-- Entries provided follows --

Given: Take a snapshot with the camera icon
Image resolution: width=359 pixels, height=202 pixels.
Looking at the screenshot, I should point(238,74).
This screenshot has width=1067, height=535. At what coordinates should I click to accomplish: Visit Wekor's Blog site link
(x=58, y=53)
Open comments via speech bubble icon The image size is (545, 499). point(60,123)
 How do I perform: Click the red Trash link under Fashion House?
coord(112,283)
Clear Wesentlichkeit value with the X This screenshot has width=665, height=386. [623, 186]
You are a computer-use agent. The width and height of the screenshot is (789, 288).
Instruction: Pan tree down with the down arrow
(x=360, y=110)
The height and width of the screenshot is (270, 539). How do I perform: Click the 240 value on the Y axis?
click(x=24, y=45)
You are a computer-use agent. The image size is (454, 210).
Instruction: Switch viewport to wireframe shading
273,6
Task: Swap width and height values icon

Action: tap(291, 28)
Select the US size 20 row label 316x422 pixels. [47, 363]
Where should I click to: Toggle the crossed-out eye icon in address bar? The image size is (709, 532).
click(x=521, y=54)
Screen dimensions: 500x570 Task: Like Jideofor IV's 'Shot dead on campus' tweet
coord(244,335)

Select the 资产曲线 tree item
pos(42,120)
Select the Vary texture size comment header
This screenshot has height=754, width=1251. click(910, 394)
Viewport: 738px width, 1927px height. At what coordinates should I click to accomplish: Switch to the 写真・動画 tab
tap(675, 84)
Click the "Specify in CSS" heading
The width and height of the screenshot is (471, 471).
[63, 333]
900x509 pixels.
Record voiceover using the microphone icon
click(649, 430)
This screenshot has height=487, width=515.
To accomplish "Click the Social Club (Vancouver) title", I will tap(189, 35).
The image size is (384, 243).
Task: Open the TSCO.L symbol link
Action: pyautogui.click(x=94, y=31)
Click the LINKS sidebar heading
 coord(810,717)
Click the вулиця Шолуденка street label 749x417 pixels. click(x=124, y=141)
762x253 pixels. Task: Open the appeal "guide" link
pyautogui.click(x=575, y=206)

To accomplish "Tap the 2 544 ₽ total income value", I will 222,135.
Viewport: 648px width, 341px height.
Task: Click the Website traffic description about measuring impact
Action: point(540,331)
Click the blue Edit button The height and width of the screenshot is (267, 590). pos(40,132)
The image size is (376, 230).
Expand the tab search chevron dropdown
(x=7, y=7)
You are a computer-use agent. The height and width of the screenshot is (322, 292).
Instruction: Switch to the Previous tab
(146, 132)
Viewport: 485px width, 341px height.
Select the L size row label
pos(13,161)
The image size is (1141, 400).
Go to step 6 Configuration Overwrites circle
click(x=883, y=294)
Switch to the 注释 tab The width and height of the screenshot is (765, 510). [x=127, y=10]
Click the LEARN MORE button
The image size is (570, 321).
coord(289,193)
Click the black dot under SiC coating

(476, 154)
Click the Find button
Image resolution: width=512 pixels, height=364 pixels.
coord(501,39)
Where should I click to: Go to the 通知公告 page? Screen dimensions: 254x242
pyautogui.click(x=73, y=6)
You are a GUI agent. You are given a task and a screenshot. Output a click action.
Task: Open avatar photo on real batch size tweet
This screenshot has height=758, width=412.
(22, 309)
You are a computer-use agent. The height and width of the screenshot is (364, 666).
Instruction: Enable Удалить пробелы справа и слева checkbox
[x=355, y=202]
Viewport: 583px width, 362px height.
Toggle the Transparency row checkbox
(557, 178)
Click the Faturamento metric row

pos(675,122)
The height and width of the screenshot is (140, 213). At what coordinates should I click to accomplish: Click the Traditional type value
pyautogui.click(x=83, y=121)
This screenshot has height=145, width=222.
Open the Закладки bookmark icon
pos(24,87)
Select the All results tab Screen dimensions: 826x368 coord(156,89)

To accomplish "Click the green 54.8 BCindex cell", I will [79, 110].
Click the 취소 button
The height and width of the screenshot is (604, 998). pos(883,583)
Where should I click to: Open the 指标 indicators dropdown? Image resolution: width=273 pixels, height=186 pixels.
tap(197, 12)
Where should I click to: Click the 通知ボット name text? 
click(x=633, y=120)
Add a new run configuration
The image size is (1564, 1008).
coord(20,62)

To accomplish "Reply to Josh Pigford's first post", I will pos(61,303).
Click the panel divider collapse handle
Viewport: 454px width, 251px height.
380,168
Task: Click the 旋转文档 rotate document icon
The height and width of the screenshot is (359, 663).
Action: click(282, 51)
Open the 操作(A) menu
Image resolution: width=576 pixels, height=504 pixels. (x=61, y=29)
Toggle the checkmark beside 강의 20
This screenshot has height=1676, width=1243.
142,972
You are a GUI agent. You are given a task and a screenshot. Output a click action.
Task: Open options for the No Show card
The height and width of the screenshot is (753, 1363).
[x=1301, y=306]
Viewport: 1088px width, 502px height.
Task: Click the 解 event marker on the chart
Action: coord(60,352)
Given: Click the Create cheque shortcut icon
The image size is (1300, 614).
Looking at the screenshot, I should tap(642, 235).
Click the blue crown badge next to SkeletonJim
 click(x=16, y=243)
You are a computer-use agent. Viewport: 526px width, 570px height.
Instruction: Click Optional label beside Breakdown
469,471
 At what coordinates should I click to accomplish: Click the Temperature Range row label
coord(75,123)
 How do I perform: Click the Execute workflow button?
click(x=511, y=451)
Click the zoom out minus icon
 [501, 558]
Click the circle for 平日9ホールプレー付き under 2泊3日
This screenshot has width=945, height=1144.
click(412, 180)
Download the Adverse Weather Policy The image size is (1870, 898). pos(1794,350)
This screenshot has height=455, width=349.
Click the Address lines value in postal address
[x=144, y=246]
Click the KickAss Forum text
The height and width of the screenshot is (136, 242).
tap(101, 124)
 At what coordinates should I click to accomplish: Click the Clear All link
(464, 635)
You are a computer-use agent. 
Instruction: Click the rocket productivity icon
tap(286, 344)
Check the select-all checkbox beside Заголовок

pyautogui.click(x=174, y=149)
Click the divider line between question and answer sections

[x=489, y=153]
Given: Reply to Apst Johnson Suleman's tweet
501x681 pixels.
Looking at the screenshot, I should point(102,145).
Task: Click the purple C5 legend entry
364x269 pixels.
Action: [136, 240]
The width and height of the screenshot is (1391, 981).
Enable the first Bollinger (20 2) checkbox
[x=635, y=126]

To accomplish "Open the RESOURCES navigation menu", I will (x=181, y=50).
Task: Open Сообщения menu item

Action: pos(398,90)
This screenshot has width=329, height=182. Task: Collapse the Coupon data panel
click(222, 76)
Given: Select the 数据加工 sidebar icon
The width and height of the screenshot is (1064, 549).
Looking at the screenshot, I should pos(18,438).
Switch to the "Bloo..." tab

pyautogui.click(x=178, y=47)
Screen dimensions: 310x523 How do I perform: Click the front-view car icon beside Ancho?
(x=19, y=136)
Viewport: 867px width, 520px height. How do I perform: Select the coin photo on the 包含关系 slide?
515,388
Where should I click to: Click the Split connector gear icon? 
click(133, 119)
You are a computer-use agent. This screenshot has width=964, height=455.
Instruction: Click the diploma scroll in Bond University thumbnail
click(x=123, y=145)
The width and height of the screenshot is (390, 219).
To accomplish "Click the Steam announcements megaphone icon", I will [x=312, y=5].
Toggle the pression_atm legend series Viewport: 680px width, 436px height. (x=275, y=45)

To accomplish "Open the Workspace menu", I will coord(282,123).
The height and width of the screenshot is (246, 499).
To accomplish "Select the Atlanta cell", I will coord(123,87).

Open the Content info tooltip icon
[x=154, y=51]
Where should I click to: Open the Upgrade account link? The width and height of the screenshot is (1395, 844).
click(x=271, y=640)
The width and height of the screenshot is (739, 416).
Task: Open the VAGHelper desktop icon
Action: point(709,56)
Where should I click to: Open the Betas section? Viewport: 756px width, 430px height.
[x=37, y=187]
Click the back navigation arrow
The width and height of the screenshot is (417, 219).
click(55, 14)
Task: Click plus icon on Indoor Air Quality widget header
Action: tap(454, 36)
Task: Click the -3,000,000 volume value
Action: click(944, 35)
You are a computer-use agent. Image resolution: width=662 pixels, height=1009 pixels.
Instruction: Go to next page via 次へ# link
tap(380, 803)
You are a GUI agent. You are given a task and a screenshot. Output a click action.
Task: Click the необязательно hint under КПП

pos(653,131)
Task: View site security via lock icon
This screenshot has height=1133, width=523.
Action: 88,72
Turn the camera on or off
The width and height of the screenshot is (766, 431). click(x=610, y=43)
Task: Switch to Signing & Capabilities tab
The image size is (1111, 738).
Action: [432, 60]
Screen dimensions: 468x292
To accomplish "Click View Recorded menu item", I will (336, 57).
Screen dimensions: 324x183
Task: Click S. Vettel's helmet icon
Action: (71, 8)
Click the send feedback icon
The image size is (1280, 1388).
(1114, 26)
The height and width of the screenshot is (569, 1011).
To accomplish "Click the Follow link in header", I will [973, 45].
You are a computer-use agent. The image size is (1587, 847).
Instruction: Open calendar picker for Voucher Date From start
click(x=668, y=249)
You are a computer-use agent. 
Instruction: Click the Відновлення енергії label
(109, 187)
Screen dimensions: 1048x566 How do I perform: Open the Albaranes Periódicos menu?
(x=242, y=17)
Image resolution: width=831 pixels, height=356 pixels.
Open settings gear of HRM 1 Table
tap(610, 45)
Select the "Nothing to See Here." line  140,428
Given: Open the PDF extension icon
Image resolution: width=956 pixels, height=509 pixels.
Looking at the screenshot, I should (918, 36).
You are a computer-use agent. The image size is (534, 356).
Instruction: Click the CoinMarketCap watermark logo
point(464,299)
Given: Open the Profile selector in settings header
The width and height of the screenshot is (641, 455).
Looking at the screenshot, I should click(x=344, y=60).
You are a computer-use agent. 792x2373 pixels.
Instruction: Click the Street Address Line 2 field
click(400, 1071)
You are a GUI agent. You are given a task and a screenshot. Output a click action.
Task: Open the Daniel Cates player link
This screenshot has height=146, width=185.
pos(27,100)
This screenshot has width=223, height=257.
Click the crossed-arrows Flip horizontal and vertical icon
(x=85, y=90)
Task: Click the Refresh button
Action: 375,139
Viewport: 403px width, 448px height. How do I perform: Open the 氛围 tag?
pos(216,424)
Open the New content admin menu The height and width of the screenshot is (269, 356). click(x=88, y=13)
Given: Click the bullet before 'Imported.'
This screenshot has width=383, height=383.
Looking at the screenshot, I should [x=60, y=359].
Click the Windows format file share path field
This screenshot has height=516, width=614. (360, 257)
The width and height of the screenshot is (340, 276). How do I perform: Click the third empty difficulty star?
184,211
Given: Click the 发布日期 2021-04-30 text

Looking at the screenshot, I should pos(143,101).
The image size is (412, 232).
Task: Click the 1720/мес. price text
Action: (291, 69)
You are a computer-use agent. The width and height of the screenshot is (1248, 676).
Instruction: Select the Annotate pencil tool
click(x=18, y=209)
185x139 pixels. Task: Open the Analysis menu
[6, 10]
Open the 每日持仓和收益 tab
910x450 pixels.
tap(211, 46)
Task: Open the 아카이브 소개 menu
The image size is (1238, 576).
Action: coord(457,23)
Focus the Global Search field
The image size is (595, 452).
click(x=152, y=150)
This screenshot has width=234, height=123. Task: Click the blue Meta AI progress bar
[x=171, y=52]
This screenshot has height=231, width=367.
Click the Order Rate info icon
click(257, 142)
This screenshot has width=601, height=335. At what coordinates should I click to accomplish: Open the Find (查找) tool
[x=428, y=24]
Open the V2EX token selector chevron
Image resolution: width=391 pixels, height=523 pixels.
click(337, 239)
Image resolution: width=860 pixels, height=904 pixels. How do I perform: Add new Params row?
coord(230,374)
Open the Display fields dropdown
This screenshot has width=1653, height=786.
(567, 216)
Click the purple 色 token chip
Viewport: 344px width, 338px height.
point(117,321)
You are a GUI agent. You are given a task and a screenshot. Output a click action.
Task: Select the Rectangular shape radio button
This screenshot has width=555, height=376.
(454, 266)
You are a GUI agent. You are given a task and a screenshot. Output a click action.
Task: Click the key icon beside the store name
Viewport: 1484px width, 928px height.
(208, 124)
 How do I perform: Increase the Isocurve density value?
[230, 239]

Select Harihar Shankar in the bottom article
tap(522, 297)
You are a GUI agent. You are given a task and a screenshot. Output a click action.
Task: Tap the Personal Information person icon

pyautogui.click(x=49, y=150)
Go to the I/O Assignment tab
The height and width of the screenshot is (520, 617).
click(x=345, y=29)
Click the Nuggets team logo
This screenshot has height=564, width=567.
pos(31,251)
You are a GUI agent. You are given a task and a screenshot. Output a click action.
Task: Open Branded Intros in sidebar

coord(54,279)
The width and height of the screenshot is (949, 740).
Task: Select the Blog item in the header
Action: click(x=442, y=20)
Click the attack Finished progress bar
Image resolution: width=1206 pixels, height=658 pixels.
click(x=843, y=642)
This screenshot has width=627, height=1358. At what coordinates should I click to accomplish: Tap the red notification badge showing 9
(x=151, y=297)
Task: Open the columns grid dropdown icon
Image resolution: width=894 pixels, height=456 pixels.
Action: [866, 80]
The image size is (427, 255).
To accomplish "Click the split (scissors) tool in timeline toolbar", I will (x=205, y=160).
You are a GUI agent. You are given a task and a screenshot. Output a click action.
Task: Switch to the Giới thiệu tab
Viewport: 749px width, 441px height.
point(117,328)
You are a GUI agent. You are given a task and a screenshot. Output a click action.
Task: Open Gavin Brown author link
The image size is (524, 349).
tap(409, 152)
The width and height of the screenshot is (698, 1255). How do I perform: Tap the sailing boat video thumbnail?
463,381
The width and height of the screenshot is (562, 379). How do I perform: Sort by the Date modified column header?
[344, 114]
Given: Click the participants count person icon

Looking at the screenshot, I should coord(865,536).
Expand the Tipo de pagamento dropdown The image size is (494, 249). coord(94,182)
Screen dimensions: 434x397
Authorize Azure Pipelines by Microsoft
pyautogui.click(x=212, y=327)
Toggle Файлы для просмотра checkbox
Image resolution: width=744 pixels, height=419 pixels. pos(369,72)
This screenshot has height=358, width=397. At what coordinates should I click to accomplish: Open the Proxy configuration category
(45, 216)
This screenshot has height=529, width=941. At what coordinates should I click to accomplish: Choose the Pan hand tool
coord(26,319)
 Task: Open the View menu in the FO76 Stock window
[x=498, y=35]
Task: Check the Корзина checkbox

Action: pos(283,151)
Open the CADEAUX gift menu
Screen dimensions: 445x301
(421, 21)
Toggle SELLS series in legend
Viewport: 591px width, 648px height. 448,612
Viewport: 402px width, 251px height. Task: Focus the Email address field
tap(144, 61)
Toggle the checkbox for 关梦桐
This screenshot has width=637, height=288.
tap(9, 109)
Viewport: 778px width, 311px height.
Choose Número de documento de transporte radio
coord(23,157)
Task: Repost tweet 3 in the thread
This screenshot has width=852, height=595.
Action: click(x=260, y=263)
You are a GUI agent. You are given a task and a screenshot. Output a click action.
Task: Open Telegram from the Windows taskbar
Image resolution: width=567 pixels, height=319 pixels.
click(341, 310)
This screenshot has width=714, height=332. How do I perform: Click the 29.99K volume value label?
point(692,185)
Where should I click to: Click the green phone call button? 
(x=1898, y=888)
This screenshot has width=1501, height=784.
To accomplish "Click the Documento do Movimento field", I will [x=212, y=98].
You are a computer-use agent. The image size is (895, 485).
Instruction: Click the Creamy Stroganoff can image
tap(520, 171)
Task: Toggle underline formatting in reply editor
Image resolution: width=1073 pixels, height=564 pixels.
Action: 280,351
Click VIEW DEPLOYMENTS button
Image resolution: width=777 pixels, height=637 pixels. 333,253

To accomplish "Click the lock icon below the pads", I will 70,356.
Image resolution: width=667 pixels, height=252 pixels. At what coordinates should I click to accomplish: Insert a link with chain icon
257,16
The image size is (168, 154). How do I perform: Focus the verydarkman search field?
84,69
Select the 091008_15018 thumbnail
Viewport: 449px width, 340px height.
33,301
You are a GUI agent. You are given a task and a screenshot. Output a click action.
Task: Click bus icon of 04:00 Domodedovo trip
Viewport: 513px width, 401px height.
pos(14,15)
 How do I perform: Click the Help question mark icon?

-- Entries provided concluded --

> Your objective
Retype exactly the lines of the data above that fall between the line with "Given: Click the Create cheque shortcut icon" and the line with "This screenshot has height=455, width=349.", inclusive, and add nothing.

> Task result
Given: Click the Create cheque shortcut icon
The image size is (1300, 614).
Looking at the screenshot, I should tap(642, 235).
Click the blue crown badge next to SkeletonJim
 click(x=16, y=243)
You are a computer-use agent. Viewport: 526px width, 570px height.
Instruction: Click Optional label beside Breakdown
469,471
 At what coordinates should I click to accomplish: Click the Temperature Range row label
coord(75,123)
 How do I perform: Click the Execute workflow button?
click(x=511, y=451)
Click the zoom out minus icon
 [501, 558]
Click the circle for 平日9ホールプレー付き under 2泊3日
This screenshot has width=945, height=1144.
click(412, 180)
Download the Adverse Weather Policy The image size is (1870, 898). pos(1794,350)
This screenshot has height=455, width=349.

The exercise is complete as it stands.